The live wire is at a high voltage, whereas the neutral wire is at 0 V.


If the above components are connected to the live wire, and in the event that the
switch is opened, or fuse blown, or the circuit breaker turned off, the circuit will be
completely disconnected from the high voltage.
If, however, the components are connected to the neutral wire, no current would flow
when the switch is off. However, the circuit is still “live”. Thus, a person will be
electrocuted if he touches the live wire, because a current will then flow from the live
wire, through his body, and down to earth which is at 0 V.
 4 A typical lighting circuit consists of bulbs connected in parallel. Give three advantages
that a parallel circuit has over a series circuit.
a) All the bulbs in a parallel circuit can function independently. On the other hand, all
the bulbs in a series circuit must be switched on or off at the same time.

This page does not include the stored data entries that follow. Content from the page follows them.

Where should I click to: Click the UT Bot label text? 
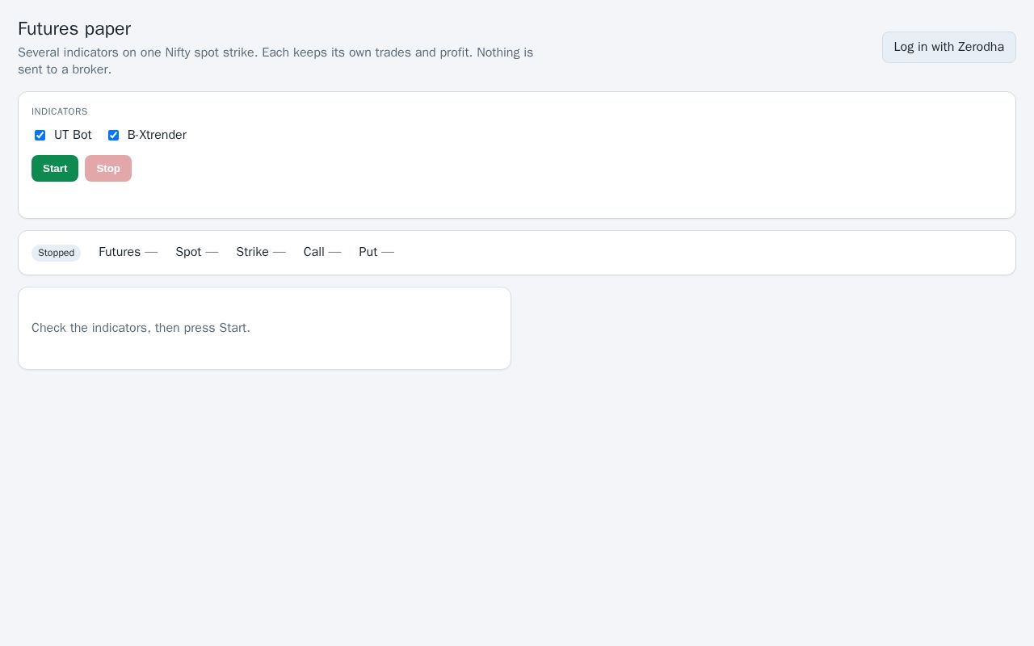pyautogui.click(x=73, y=135)
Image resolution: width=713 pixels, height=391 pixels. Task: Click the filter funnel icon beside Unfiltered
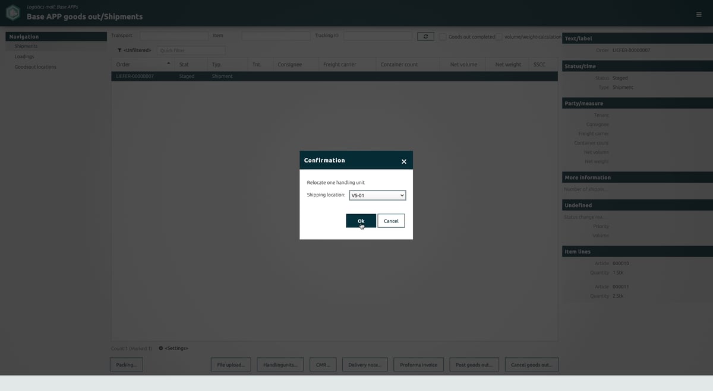pyautogui.click(x=119, y=50)
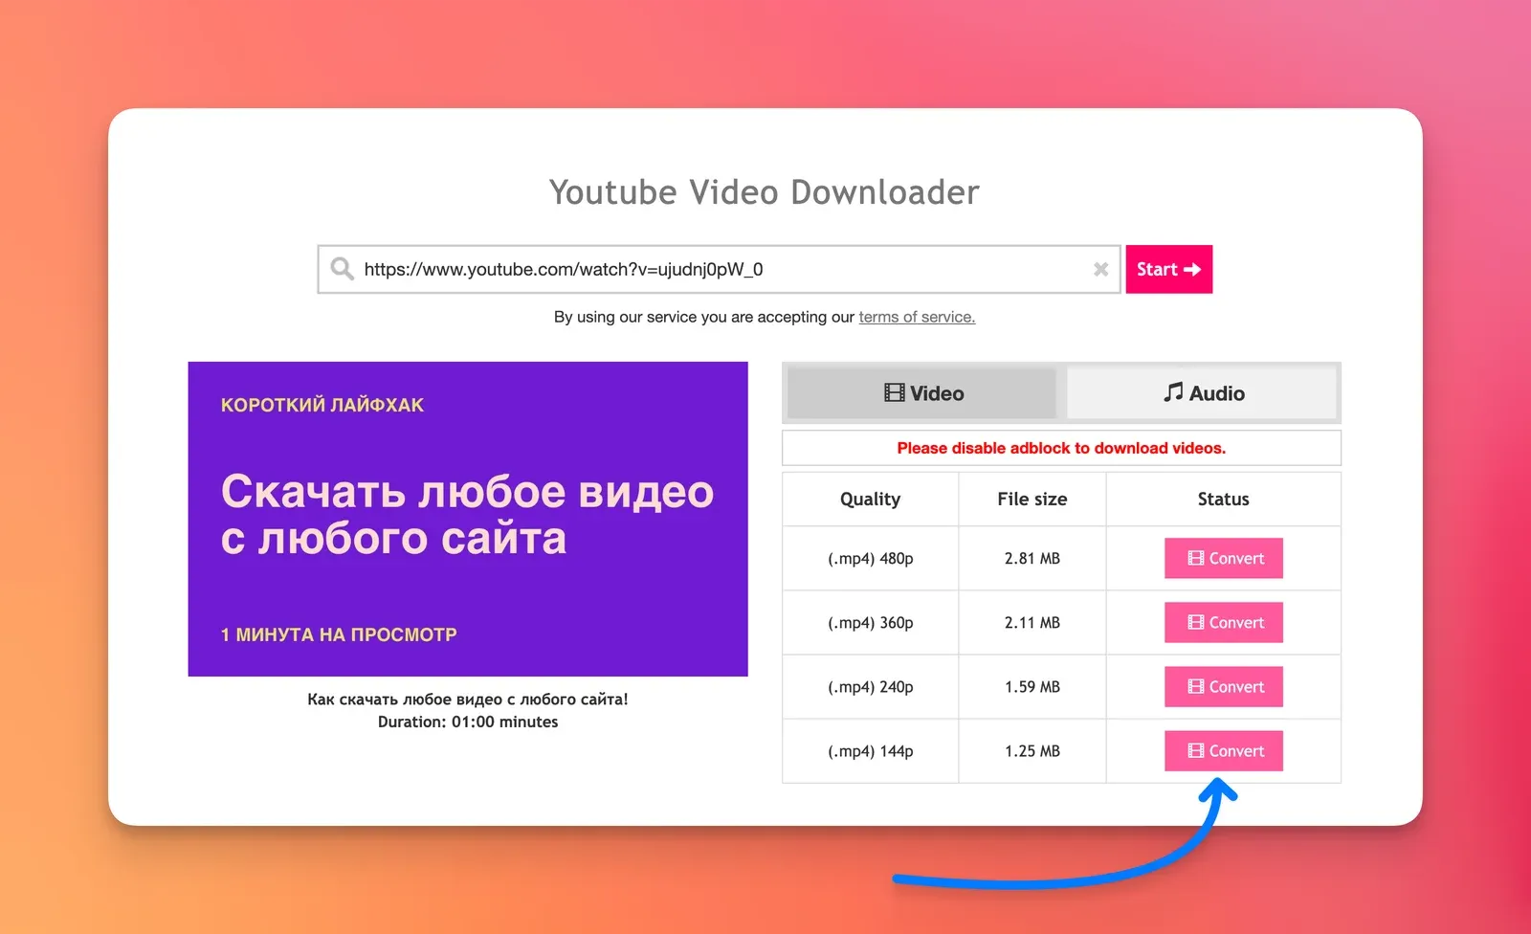
Task: Focus the YouTube URL input field
Action: coord(718,270)
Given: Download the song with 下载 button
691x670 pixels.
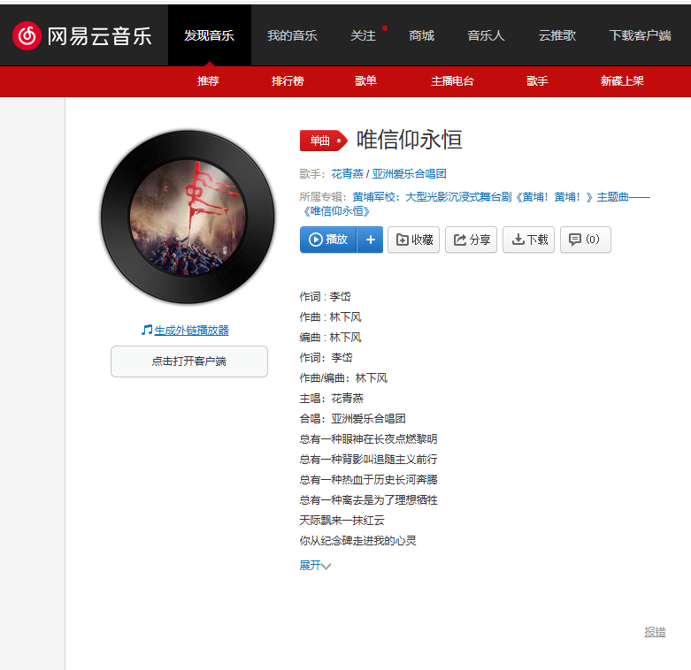Looking at the screenshot, I should [x=529, y=240].
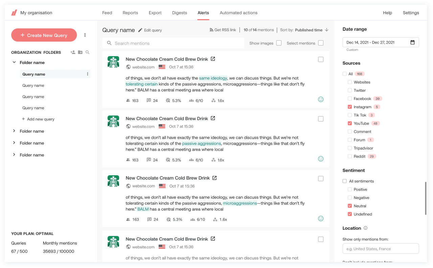Click the Location info icon

[365, 228]
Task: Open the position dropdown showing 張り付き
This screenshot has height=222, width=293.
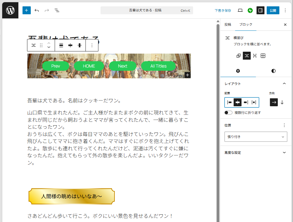Action: point(256,137)
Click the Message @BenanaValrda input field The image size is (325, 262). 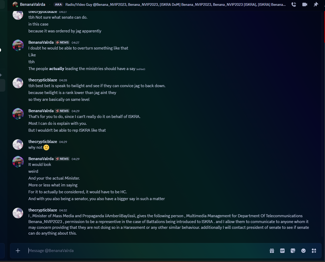tap(147, 251)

b)If any one bulb in a parallel circuit becomes faulty, the others can still function,
unlike in the case of a series circuit.
c)Each bulb in a parallel circuit will be able to receive its operational voltage from
the mains supply, thus enabling it to light up to its normal brightness. On the other
hand, each bulb in a series circuit may not receive its operational voltage if there
are excessive numbers of bulbs connected.